Professor Michael Romanos: LeCorbusier was a great architect but
was a miserable city planner. He never understood the roles, functions
and actions of the human beings and communities that constitute the
city. To him, the city was a design artefact, and could be repaired by
design or erased and be rebuilt. No one involved in modern urban
planning today takes such ideas seriously. Athens is a great city,
filled with all the opportunities of culture that make cities such
desirable places to live. Architects and developers did their best
during the last part of the twentieth century to destroy its
character, demolish its old buildings, erase its neoclassical
character, and fill its neighbourhoods with polycatoikies; and were
successful in producing today’s impersonal, featureless city
neighbourhoods. But time will change the city’s fabric. The city’s
population is gradually leaving the urban core, and that will
eventually reduce urban densities and create opportunities for
redevelopment.
A city
is a living organism, and has beautiful and ugly aspects. A city can
be a tourism destination, but that is not its purpose. Its purpose is
to provide quality of life to its residents. The characteristics that
will make that quality of life possible may or may not attract urban
tourism as well, and that is fine. But the Athens of today for
visitors has such great museums, archaeological sites, and cultural
opportunities, that the city can capitalize on them for its tourism.

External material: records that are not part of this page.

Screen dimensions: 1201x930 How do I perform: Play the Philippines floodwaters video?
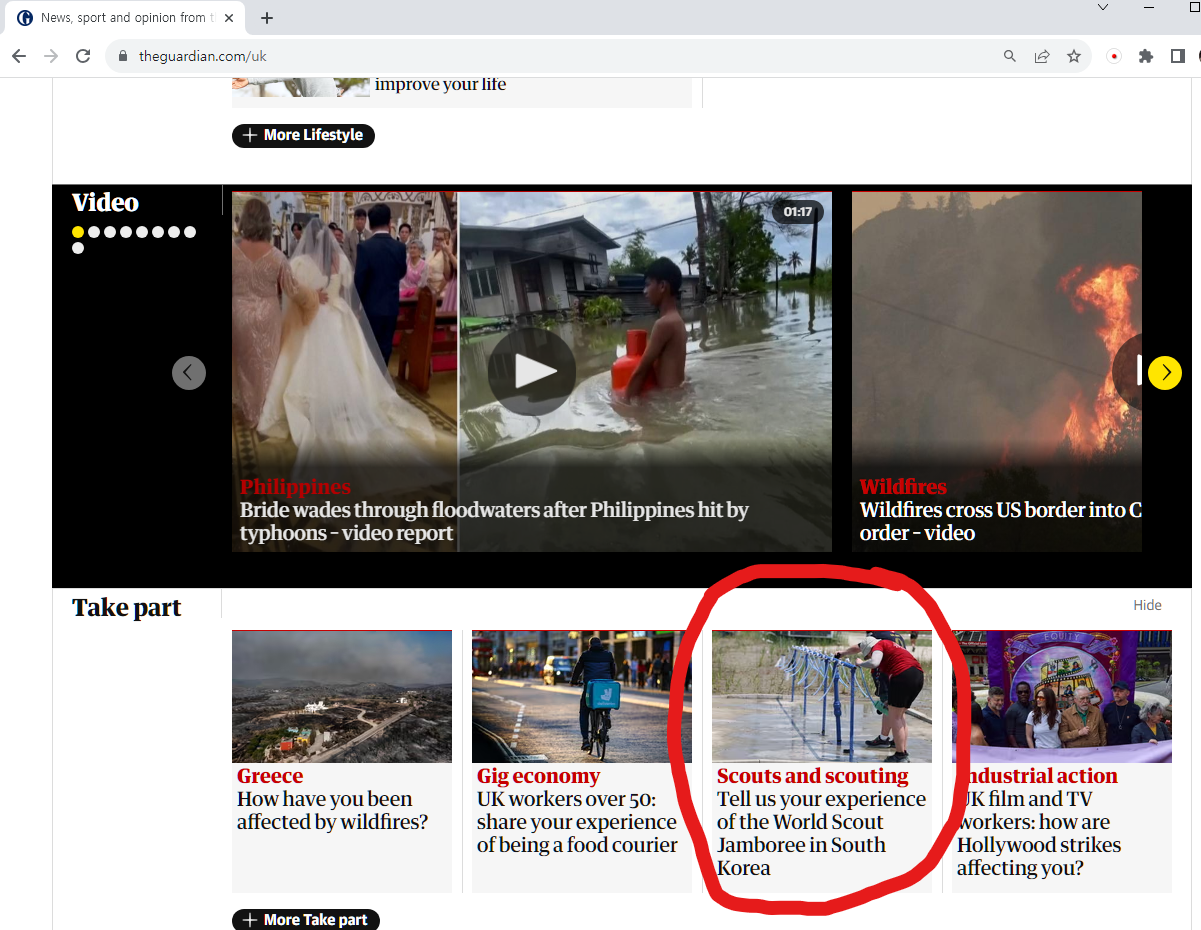[x=531, y=371]
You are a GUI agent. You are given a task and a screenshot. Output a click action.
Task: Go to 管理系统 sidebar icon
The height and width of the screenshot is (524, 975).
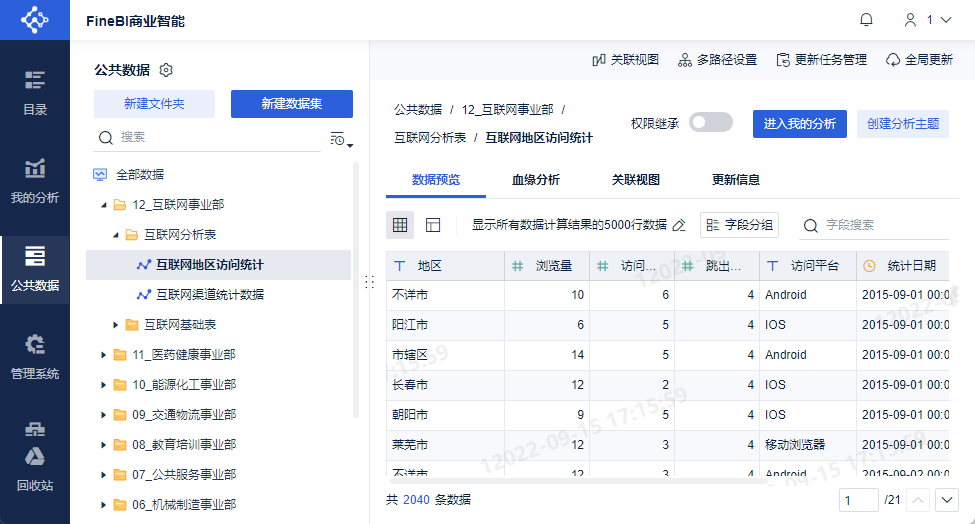pos(35,357)
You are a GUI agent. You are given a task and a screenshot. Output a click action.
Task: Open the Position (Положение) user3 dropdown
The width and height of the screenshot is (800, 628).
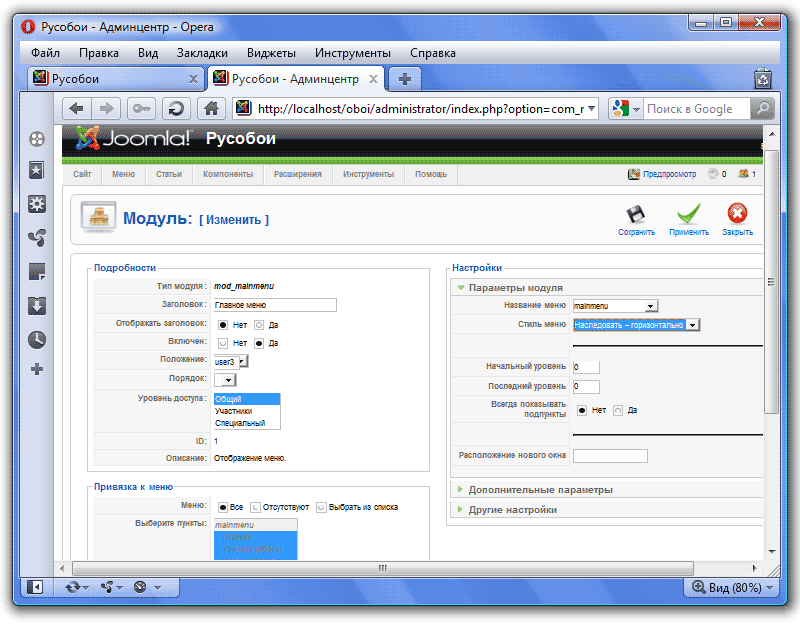click(x=231, y=361)
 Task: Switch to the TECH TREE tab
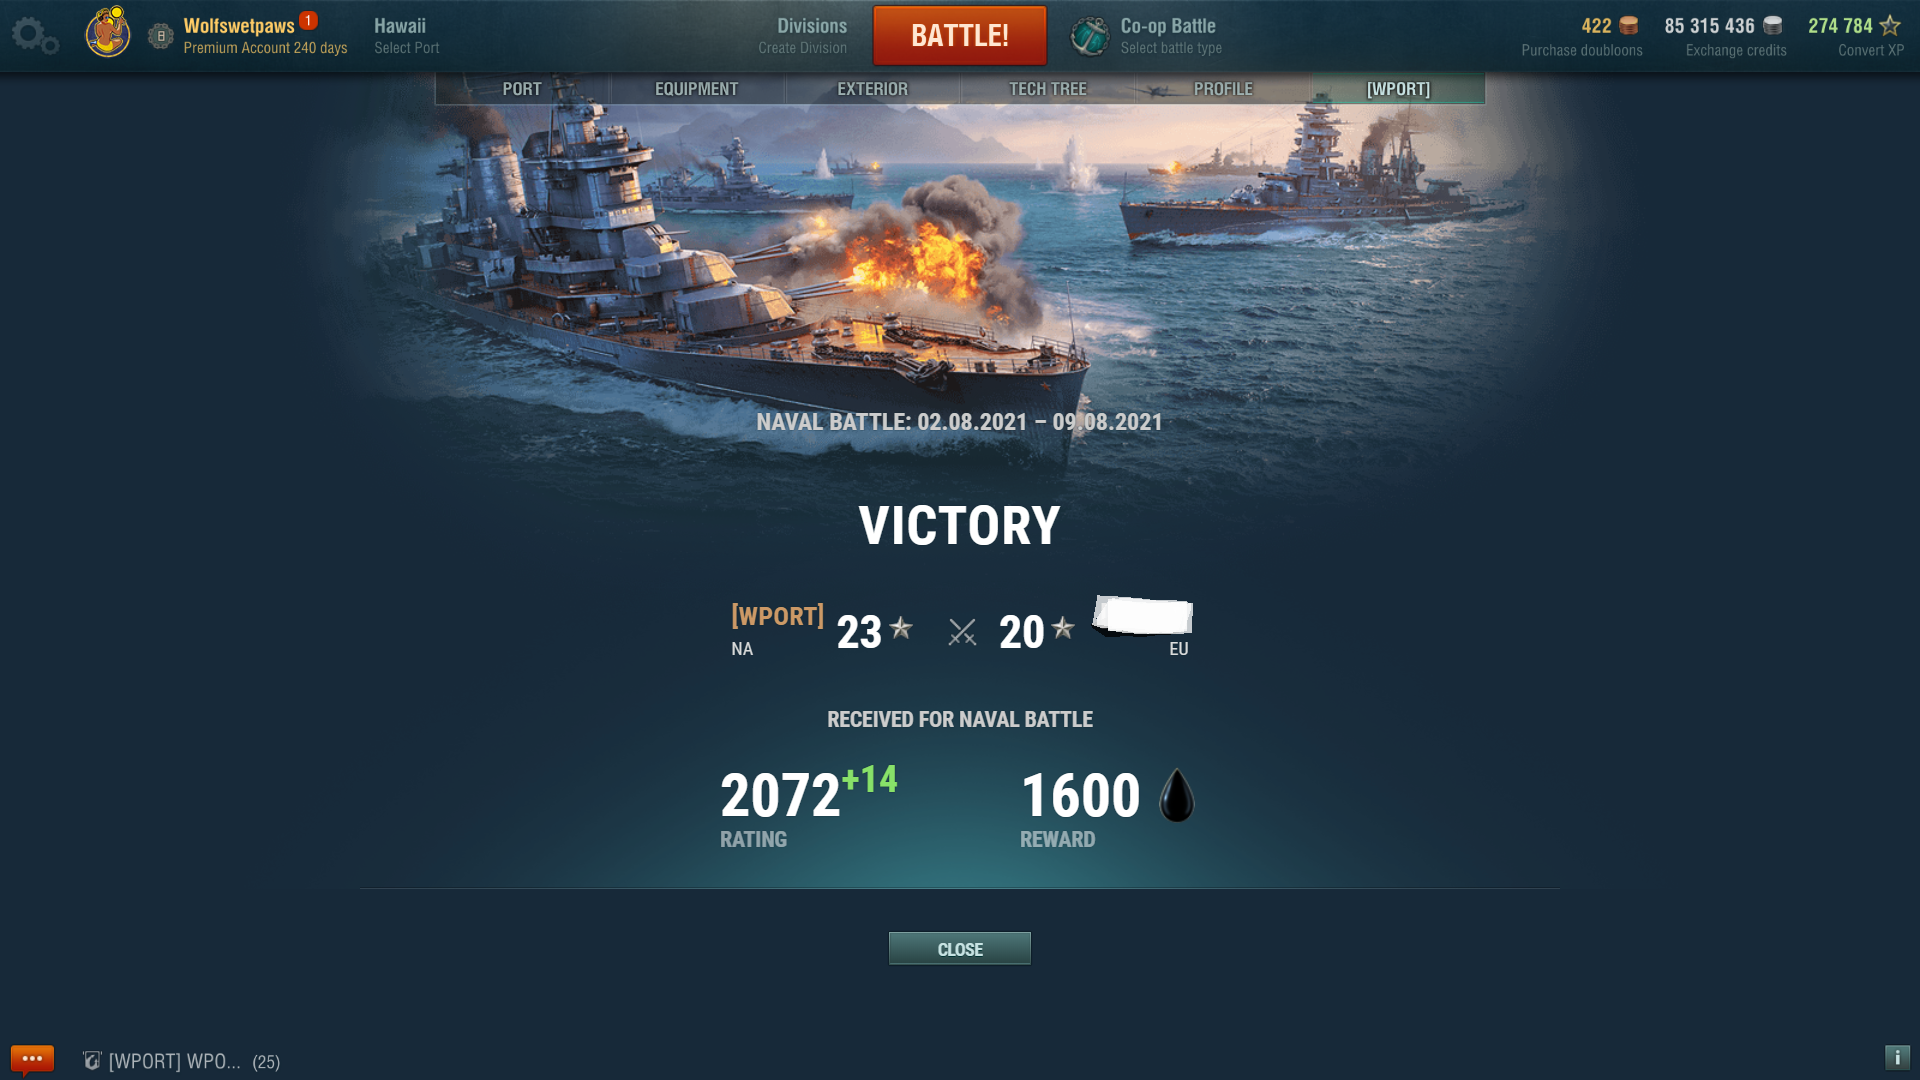coord(1047,89)
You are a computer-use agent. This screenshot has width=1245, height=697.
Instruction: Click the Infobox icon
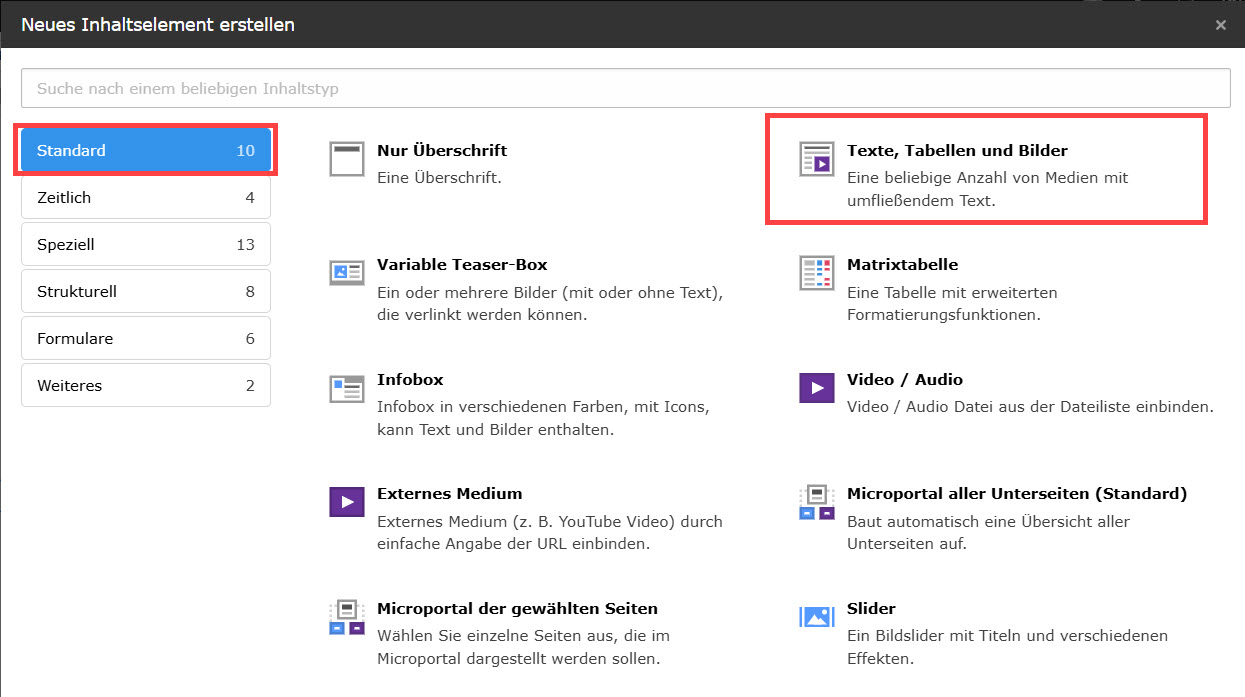[x=346, y=388]
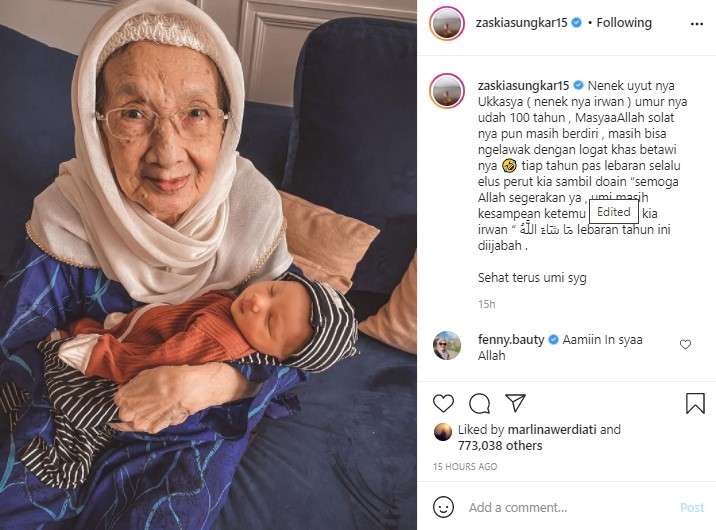716x530 pixels.
Task: Submit the comment with the Post button
Action: (692, 508)
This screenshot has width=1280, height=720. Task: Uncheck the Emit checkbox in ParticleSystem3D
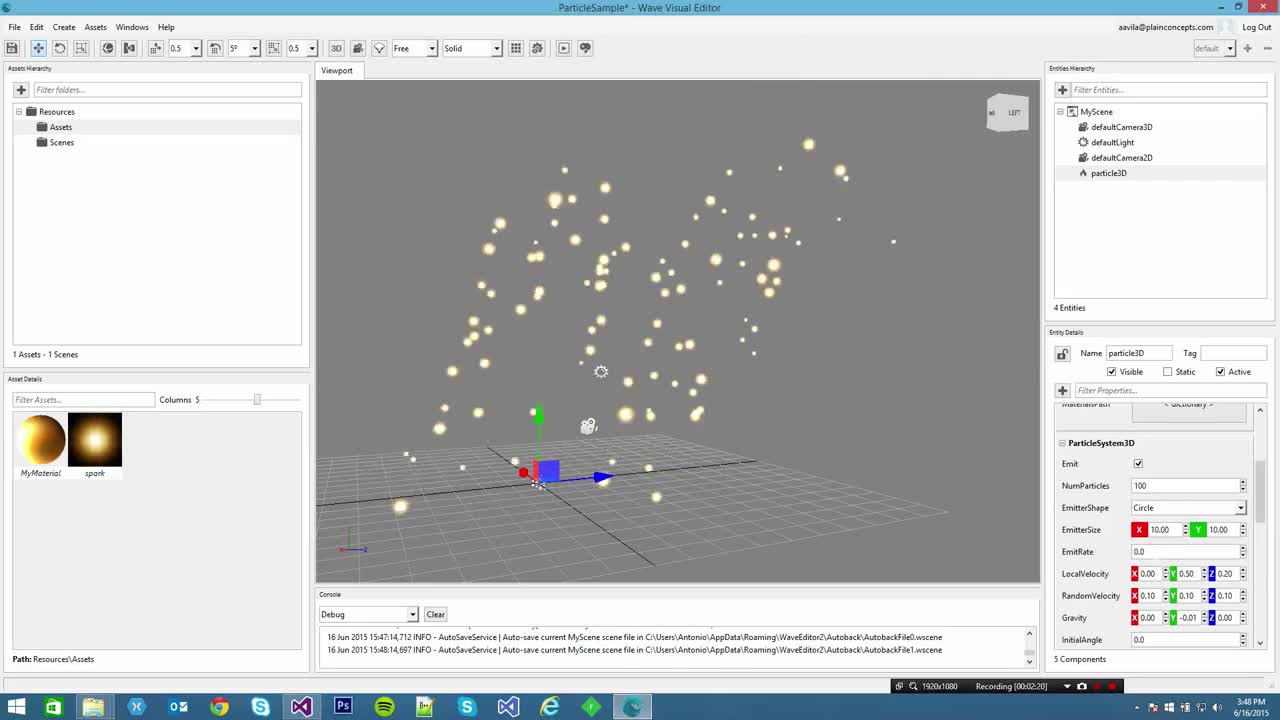pyautogui.click(x=1138, y=463)
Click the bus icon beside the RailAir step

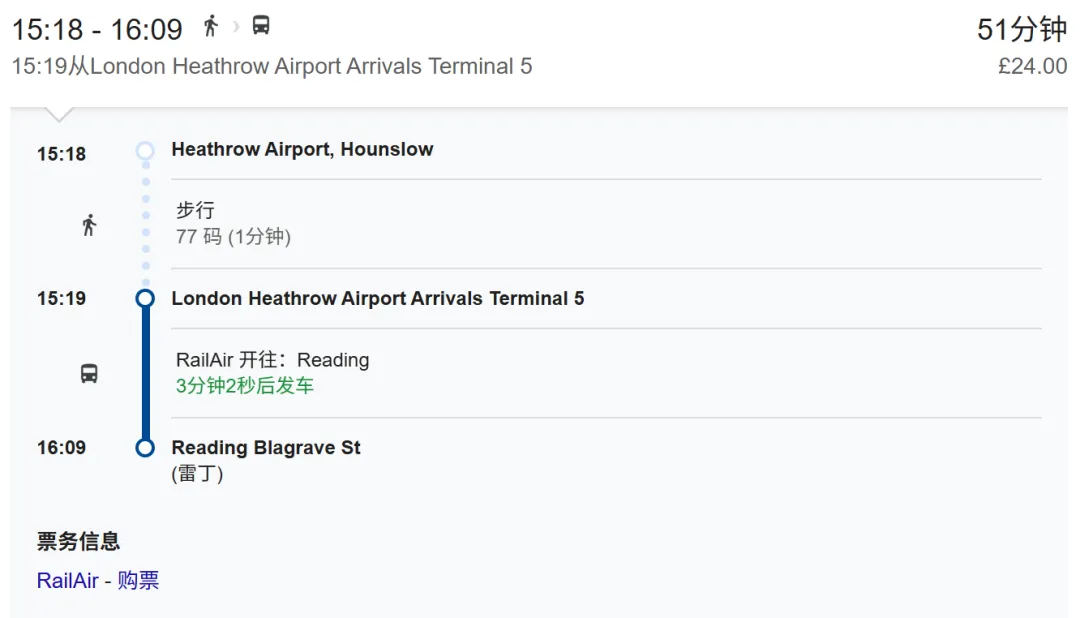(89, 374)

Visitors interested in these features will find Athens a very
attractive place. The others can go elsewhere.
But
there are things that we can do to make the city more attractive to
visitors: Continue and complete the excellent plans for the
unification of all the archaeological sites, and include in the
network other cultural locations, green spaces, entertainment
districts, and shopping areas; bring the marbles back from London;
convince the government to be more generous to its people, so that
they do not strike during the high tourism season; keep museums and
archaeological sites open longer hours; educate taxi drivers, gate
keepers, store employees to be polite and scrupulous to visitors; and
keep the city clean, the trees watered, and the graffiti under
control.
ECOCLUB.com:
You have recently completed a study of the iconic Mediterranean island
resort of Santorini with the cooperation of the local Municipality,
entitled "Plan for the Future of Santorini - Building the cultural
centre of the Eastern Mediterranean". What were the main conclusions,
and what is actually happening on the ground, following your study?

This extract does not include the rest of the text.